* **What the task asks**
Copy out the whole article on the song "Open Road" word for word, with nothing changed.

* **Selection**
■ ■ ■ ■ ■

Song by Jude Cole

from the album Start the Car
- Released: August 25, 1992
- Genre: Americana
- Length: 5:19
- Label: Reprise
- Songwriter: Jude Cole
- Producers: Jude Cole; James Newton Howard;

= Open Road (Jude Cole song) =

1992 song by Jude Cole

"Open Road" is a song by the American singer-songwriter Jude Cole. It appears as the third track on his album Start the Car, released in 1992 on Reprise Records. The song was produced by Cole and James Newton Howard.

== Background ==
"Open Road" was inspired by a road trip Cole took with actor Kiefer Sutherland to Savannah, Georgia, in 1987.
== Personnel ==

- Jude Cole – vocals, backing vocals, all guitars, bass guitar, mandocello
- James Newton Howard – keyboards, acoustic piano
- Marc Greene – Hammond organ
- Jeff Porcaro – drums

== Kiefer Sutherland cover ==

In 2018, Kiefer Sutherland recorded a cover of "Open Road", releasing it as a single on December 21 ahead of his album Reckless & Me (2019). Produced by Jude Cole, the version features Sutherland's raw vocals and was issued by BMG. Sutherland has described the song as one of his favorites, citing nostalgic reasons for covering it. Cole also plays acoustic guitar on the track.

■ ■ ■ ■ ■

Data for locating visible targets:

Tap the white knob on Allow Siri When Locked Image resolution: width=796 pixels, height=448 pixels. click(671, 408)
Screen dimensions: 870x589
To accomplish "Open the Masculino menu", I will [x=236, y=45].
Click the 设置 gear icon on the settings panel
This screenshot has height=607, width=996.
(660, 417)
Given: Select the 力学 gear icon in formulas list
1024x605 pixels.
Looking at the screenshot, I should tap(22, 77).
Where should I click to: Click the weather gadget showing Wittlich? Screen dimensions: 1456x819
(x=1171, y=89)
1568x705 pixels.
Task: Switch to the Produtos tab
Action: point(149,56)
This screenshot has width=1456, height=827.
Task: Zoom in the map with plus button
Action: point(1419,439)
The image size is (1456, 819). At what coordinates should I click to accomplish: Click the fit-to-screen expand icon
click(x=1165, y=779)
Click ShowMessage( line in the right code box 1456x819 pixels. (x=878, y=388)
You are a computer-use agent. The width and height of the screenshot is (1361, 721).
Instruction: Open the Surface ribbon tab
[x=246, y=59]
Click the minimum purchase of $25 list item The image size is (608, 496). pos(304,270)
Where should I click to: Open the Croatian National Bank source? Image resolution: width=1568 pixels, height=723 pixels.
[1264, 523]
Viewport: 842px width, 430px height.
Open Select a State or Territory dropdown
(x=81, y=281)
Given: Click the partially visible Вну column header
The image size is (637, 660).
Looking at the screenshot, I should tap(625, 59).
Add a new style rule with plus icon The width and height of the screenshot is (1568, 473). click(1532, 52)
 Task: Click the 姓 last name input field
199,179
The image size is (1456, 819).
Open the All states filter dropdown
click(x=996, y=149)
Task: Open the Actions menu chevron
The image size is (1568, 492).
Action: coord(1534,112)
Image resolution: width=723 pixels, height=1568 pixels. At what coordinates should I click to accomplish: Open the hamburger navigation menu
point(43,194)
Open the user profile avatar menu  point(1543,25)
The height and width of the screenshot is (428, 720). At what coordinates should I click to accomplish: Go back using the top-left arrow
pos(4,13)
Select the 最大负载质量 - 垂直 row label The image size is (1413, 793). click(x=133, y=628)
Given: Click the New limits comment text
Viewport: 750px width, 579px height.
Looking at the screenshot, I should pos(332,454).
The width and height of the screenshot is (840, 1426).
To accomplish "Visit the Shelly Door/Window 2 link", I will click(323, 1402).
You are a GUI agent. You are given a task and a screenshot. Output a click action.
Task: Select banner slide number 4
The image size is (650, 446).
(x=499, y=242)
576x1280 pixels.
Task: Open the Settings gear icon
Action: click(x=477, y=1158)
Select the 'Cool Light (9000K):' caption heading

■ ■ ■ ■ ■

* **Written solution**
Song by Jude Cole

from the album Start the Car
- Released: August 25, 1992
- Genre: Americana
- Length: 5:19
- Label: Reprise
- Songwriter: Jude Cole
- Producers: Jude Cole; James Newton Howard;

= Open Road (Jude Cole song) =

1992 song by Jude Cole

"Open Road" is a song by the American singer-songwriter Jude Cole. It appears as the third track on his album Start the Car, released in 1992 on Reprise Records. The song was produced by Cole and James Newton Howard.

== Background ==
"Open Road" was inspired by a road trip Cole took with actor Kiefer Sutherland to Savannah, Georgia, in 1987.
== Personnel ==

- Jude Cole – vocals, backing vocals, all guitars, bass guitar, mandocello
- James Newton Howard – keyboards, acoustic piano
- Marc Greene – Hammond organ
- Jeff Porcaro – drums

== Kiefer Sutherland cover ==

In 2018, Kiefer Sutherland recorded a cover of "Open Road", releasing it as a single on December 21 ahead of his album Reckless & Me (2019). Produced by Jude Cole, the version features Sutherland's raw vocals and was issued by BMG. Sutherland has described the song as one of his favorites, citing nostalgic reasons for covering it. Cole also plays acoustic guitar on the track.